**** Data to process ****
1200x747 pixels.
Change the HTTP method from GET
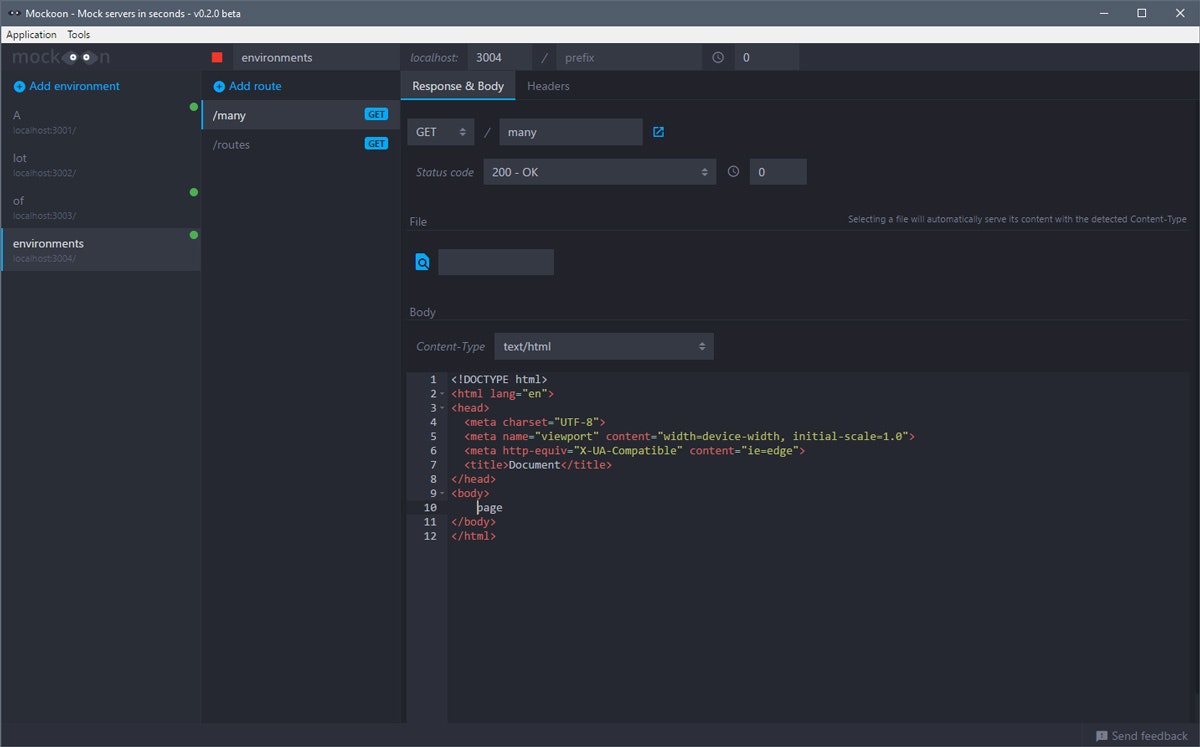point(440,131)
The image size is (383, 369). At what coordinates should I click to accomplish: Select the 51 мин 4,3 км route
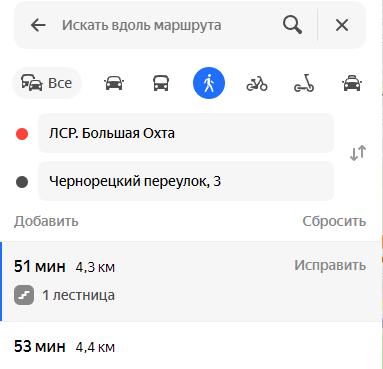191,281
****
Return all the entries word for word, but omit any pictures they contain.

1200x747 pixels.
Change the HTTP method from GET
point(440,131)
The image size is (383, 369). At what coordinates should I click to accomplish: Select the 51 мин 4,3 км route
191,281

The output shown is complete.